Харви Уоррендер подошел к нему сзади.
— Вы смотрите на моего сына — Хоуарда, — сказал он.
Это было произнесено более любезным тоном, чем все предыдущее. При этом на Ричардсона пахнуло виски.
— Да, — сказал Ричардсон, — я предполагал, что это он.
У него было такое чувство, что его проводят по ритуалу, какому подвергают всех посетителей. И ему хотелось поскорее с этим покончить. Но Харви Уоррендера было не сбить с пути.
— Вы, наверное, думаете, почему эти вещи лежат под портретом, — сказал он. — Это все вещи Хоуарда. Я попросил прислать их мне — все, что у него было, когда он погиб в бою. У меня их целый ящик, и я меняю их тут через каждые несколько дней.
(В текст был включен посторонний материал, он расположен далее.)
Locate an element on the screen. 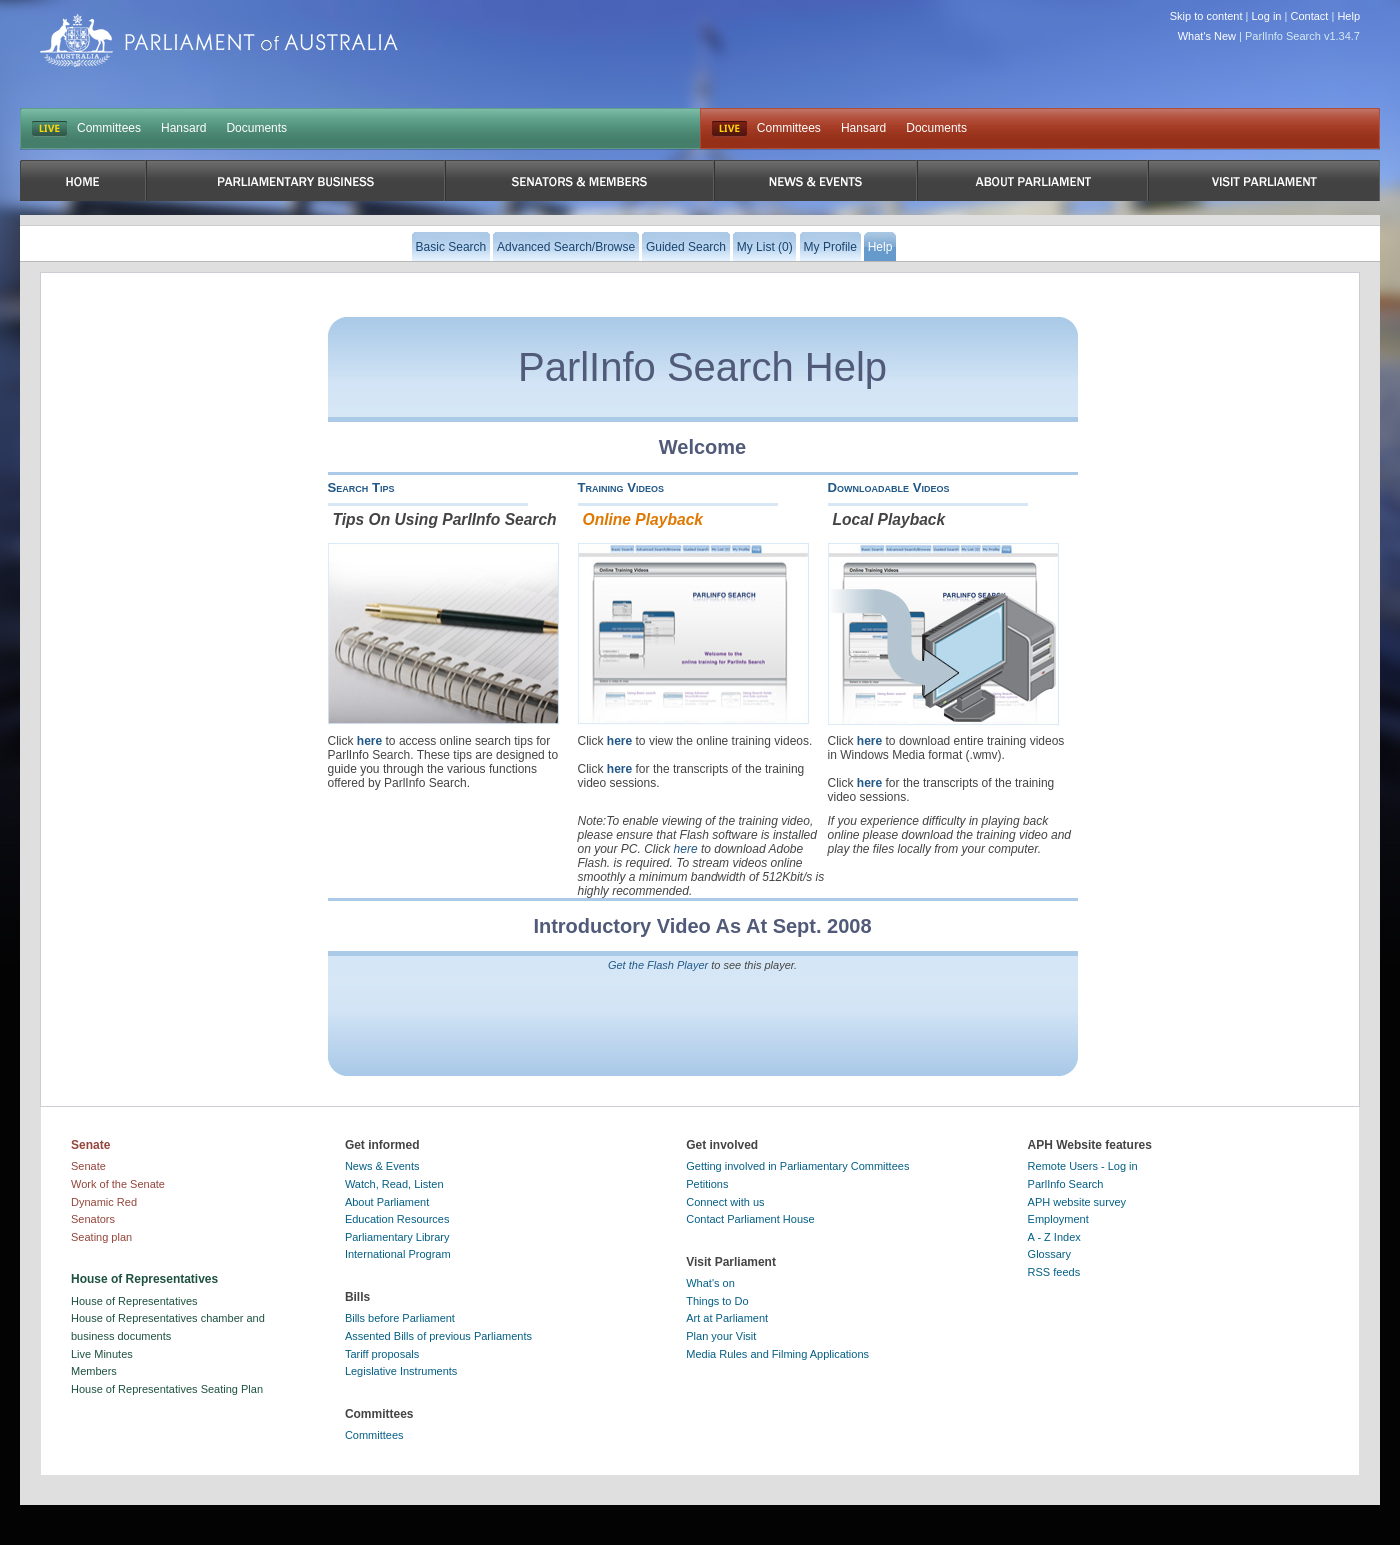  Parliamentary Library is located at coordinates (397, 1237).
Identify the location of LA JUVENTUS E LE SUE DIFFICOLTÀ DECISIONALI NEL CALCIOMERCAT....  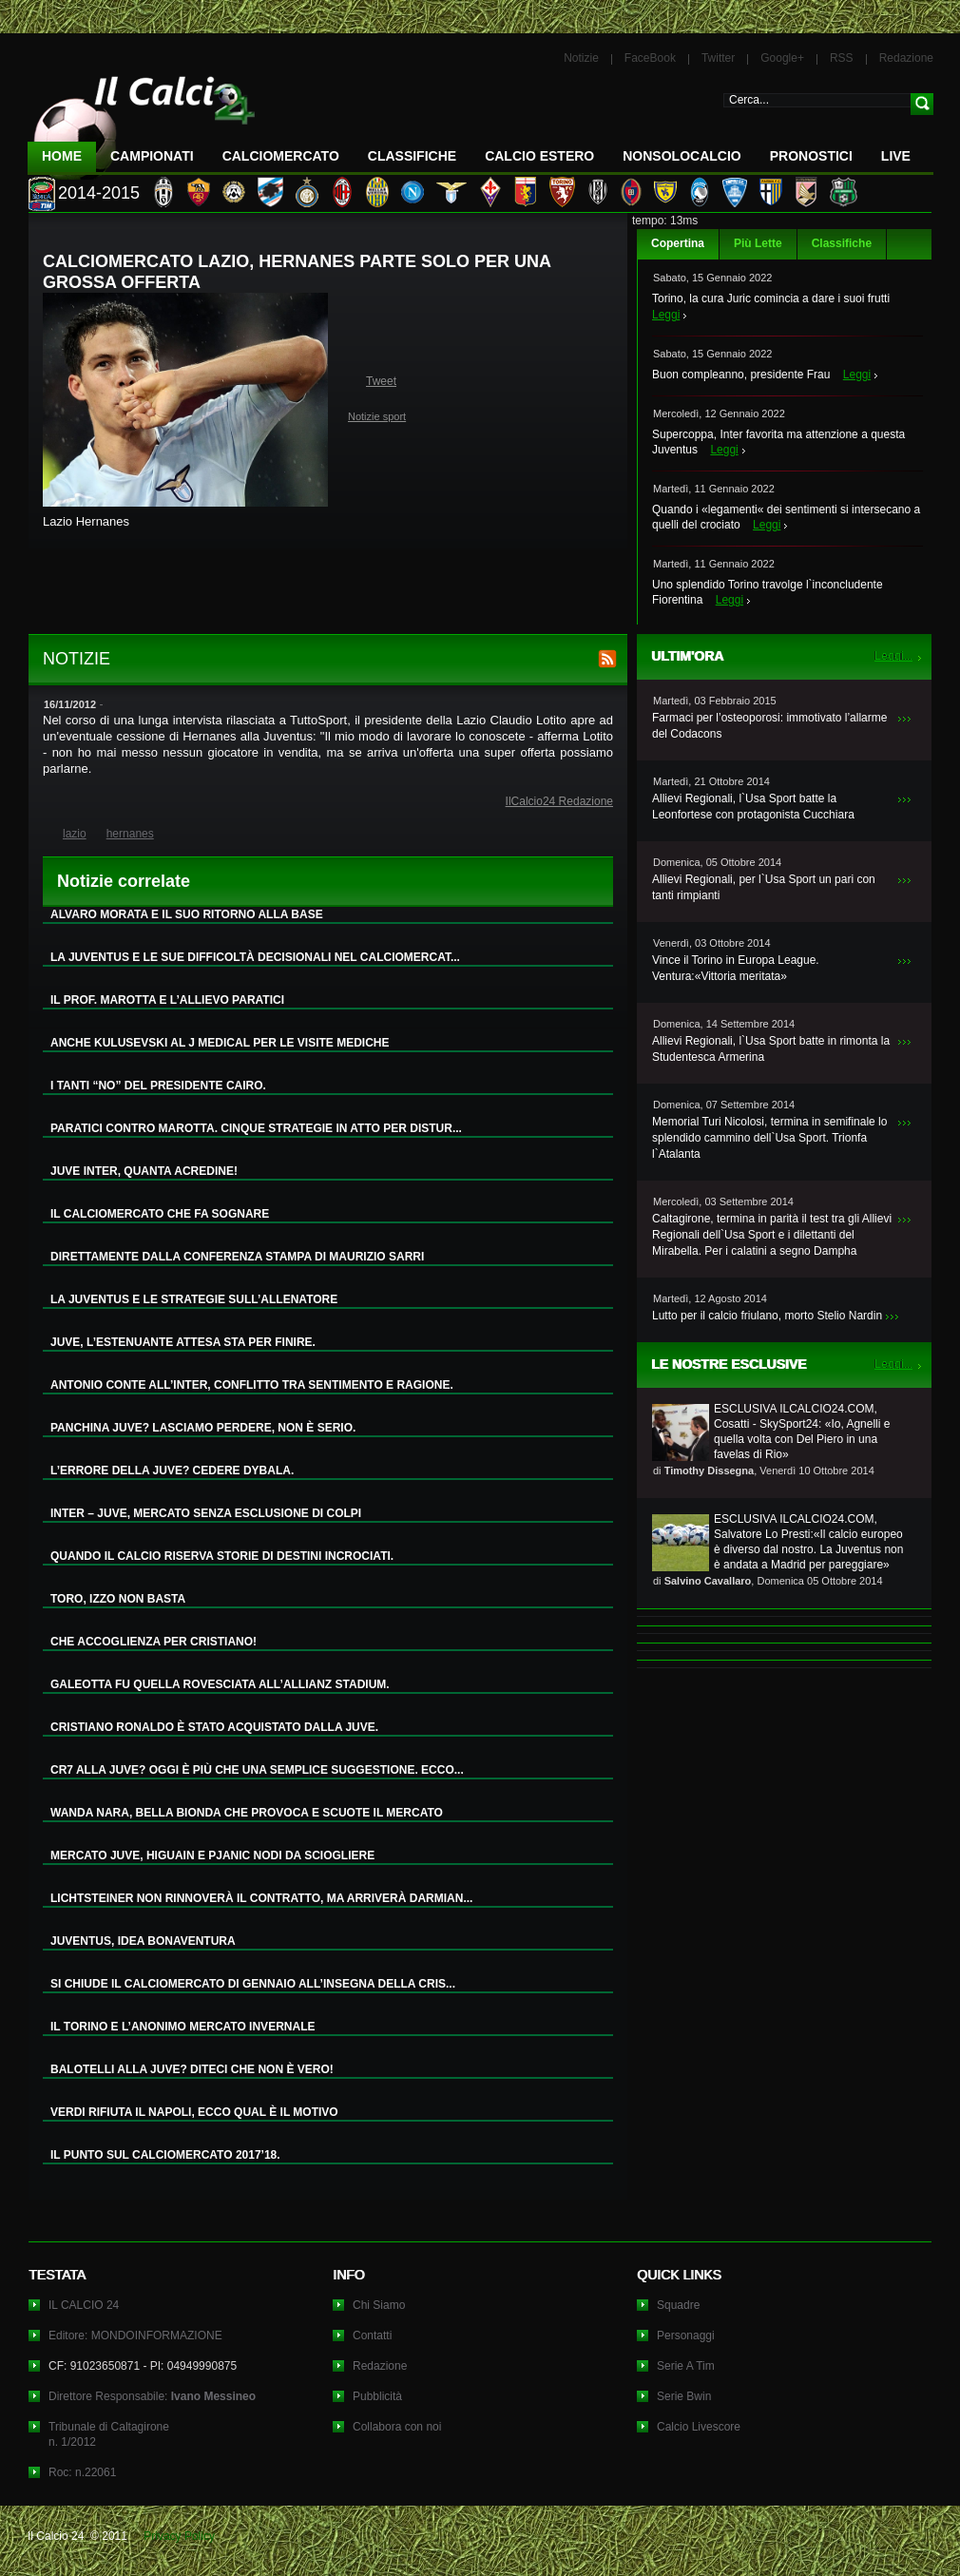
(255, 957).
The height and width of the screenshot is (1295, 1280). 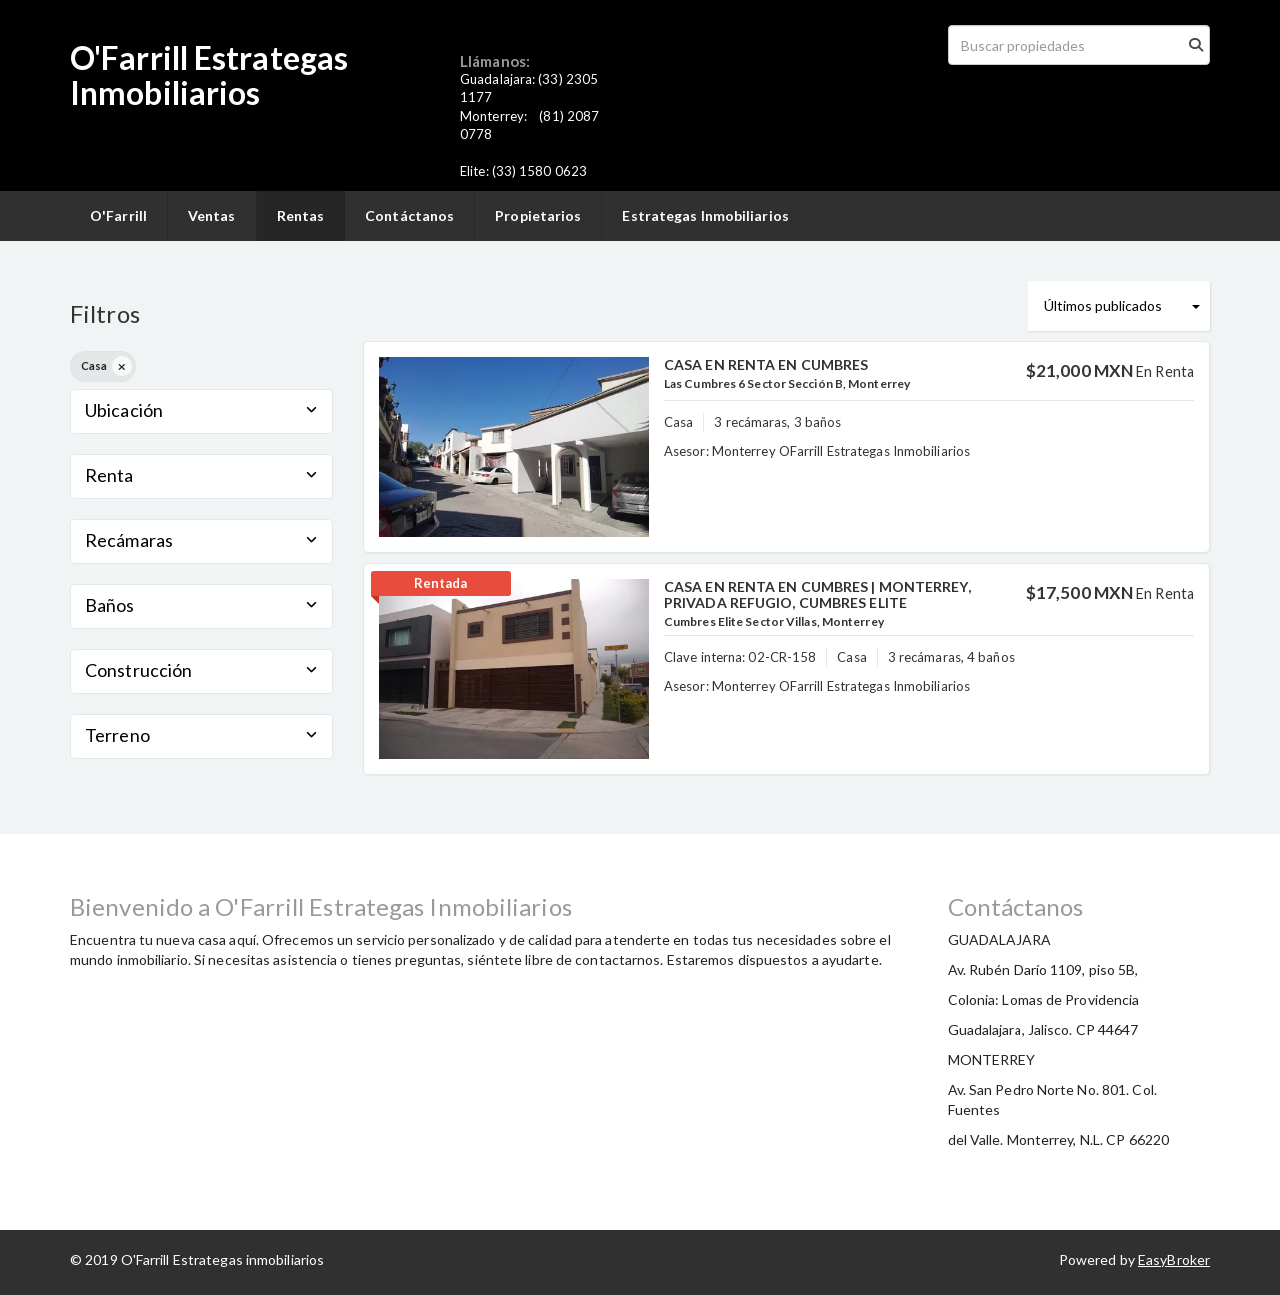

Завтра я уберу отсюда маленький самолет и положу на его место карманный компас. На будущей неделе я на место карты положу бумажник Хоуарда. Пилотку большую часть времени я держу тут. Мне иногда кажется, что он войдет в эту комнату и наденет ее.
«Что тут можно сказать?» — подумал Ричардсон. Интересно, сколько людей страдали здесь от смущения. Если слухи верны, то немало.
— Он отличный был малый, — сказал Уоррендер. Язык по-прежнему не очень слушался его. — С отличным характером, и умер он как герой. Я думаю, вы об этом слышали. — И резко добавил: — Должны были слышать.
— Ну… — начал было Ричардсон и умолк. У него было такое чувство, что поток слов ничем не остановить.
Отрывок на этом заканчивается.